C’est une situation que rencontrent de nombreuses entreprises après une création ou une refonte de site web. Le design est soigné, l’identité visuelle est valorisée, les équipes sont satisfaites du résultat. Pourtant, quelques mois après la mise en ligne, le constat est souvent le même : les demandes de contact n’augmentent pas, les formulaires sont peu remplis ou les visiteurs quittent le site sans effectuer l’action attendue.
Dans ce type de situation, le problème ne vient pas forcément du design visuel lui-même. Il provient parfois d’une confusion très fréquente entre deux notions pourtant distinctes : l’UX et l’UI.
Ces deux disciplines sont régulièrement évoquées ensemble dans les projets web. Elles sont complémentaires, travaillent sur les mêmes interfaces et poursuivent un objectif commun : améliorer l’expérience des utilisateurs. Mais elles ne remplissent pas le même rôle. Et lorsque leurs fonctions sont mal comprises, les conséquences peuvent avoir un impact direct sur les performances d’un site.
Pourquoi UI et UX sont souvent confondues
La confusion entre UI et UX n’a rien d’étonnant.
D’abord parce que les deux disciplines interviennent sur le même support : l’interface numérique. Ensuite parce qu’elles collaborent étroitement tout au long d’un projet web. Dans les faits, il est rare de parler de l’une sans évoquer l’autre.
À cela s’ajoute une perception parfois réductrice du design. Dans de nombreux discours marketing, le design est encore principalement associé à l’esthétique. Un site est considéré comme réussi lorsqu’il paraît moderne, élégant ou visuellement différenciant.

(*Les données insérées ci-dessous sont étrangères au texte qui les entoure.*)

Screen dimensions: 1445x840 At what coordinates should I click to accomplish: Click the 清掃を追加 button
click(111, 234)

Cette vision n’est pas totalement fausse. L’apparence joue évidemment un rôle dans la perception d’une marque. Mais elle ne constitue qu’une partie de l’expérience vécue par l’utilisateur.
Car lorsqu’une personne visite un site web, elle ne se contente pas de regarder. Elle cherche à comprendre, à comparer, à trouver une information ou à réaliser une action. La qualité de cette expérience dépend alors de nombreux éléments qui dépassent largement la seule dimension graphique.

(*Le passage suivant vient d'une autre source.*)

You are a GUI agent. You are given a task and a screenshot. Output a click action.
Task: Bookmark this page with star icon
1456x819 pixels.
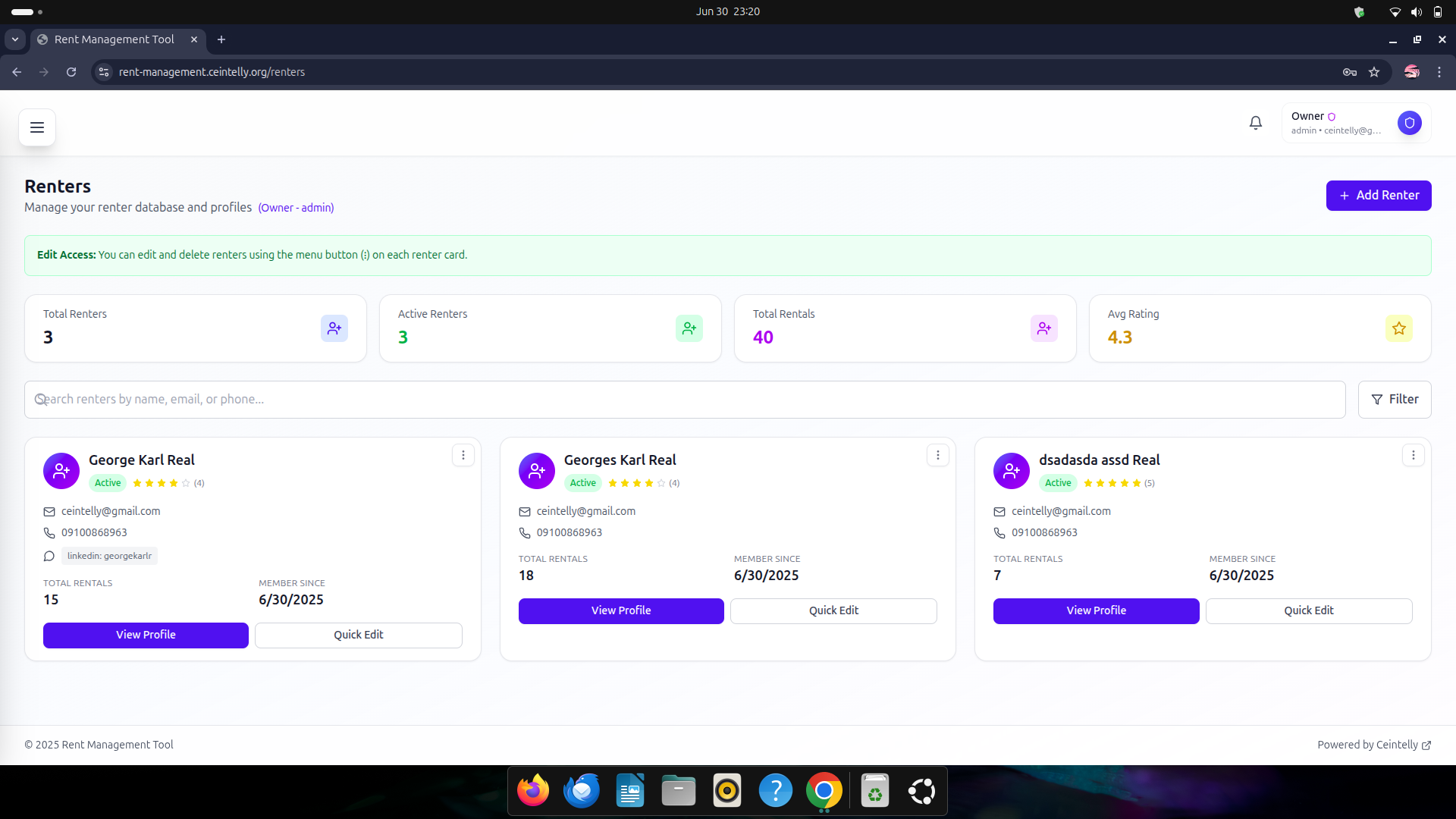point(1374,72)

C’est précisément là que la distinction entre UX et UI devient importante.
L’UX s’intéresse à la manière dont l’utilisateur va vivre son parcours sur le site. L’UI s’intéresse à la manière dont ce parcours va être présenté visuellement.
Les deux sont intimement liées, mais elles ne remplissent pas le même rôle. L’une structure l’expérience. L’autre lui donne une forme.

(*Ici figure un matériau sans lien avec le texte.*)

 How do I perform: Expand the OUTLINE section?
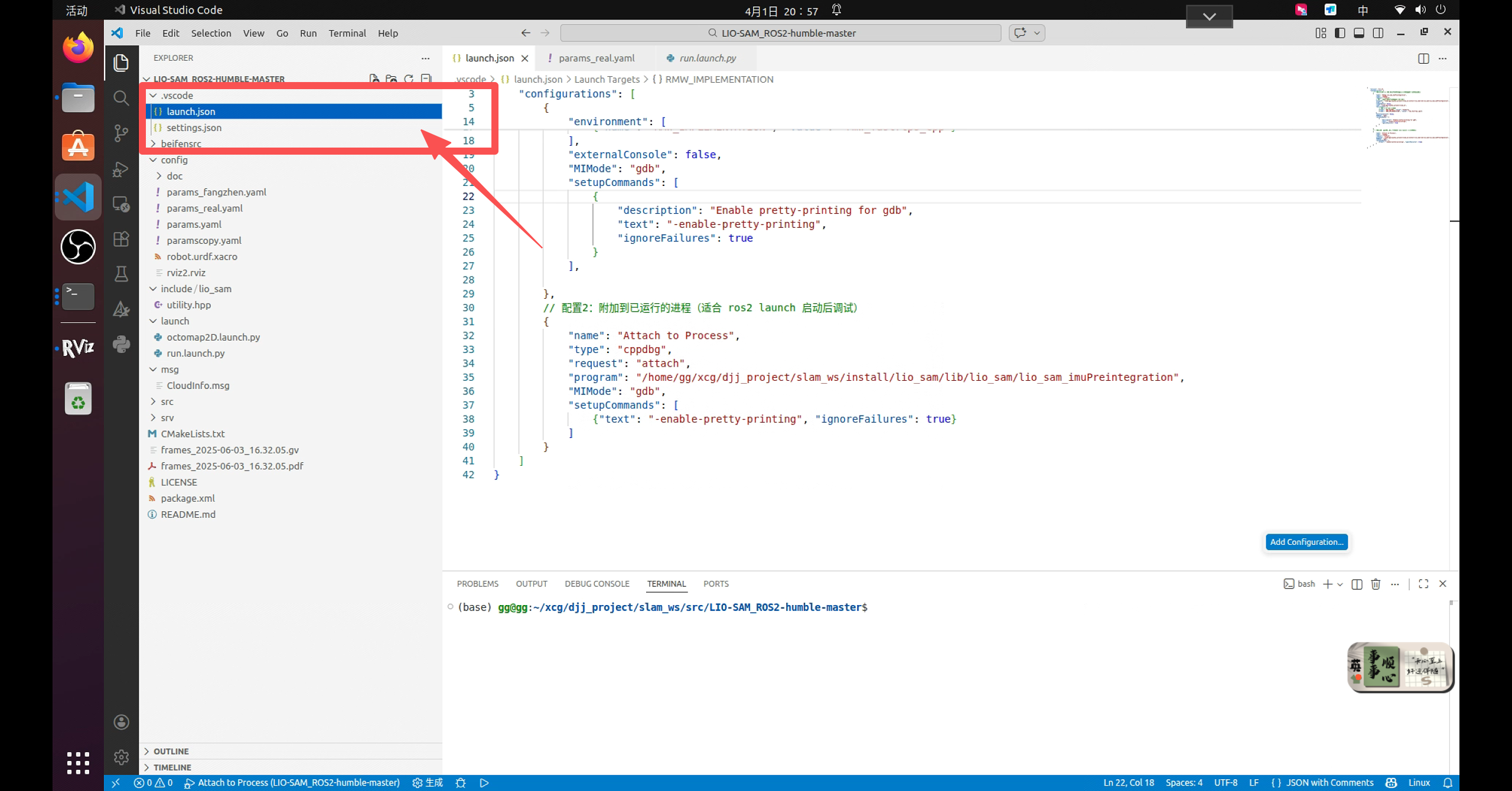(x=171, y=751)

UX design : ce que recouvre réellement l’expérience utilisateur
L’UX design, pour User Experience Design, consiste à concevoir une expérience simple, cohérente et fluide pour les utilisateurs.
Contrairement à certaines idées reçues, l’UX ne se limite pas à des wireframes ou à des schémas de navigation. Elle commence par une compréhension des utilisateurs : leurs attentes, leurs objectifs, leurs habitudes et les éventuels freins qu’ils rencontrent.
Cette réflexion permet ensuite de structurer le site de manière logique :
- organisation de l’information,
- hiérarchisation des contenus,
- parcours utilisateurs, navigation
- ou encore réduction des frictions.
L’objectif est toujours le même : permettre à l’utilisateur de trouver rapidement ce qu’il cherche et d’accomplir son action avec le moins d’effort possible.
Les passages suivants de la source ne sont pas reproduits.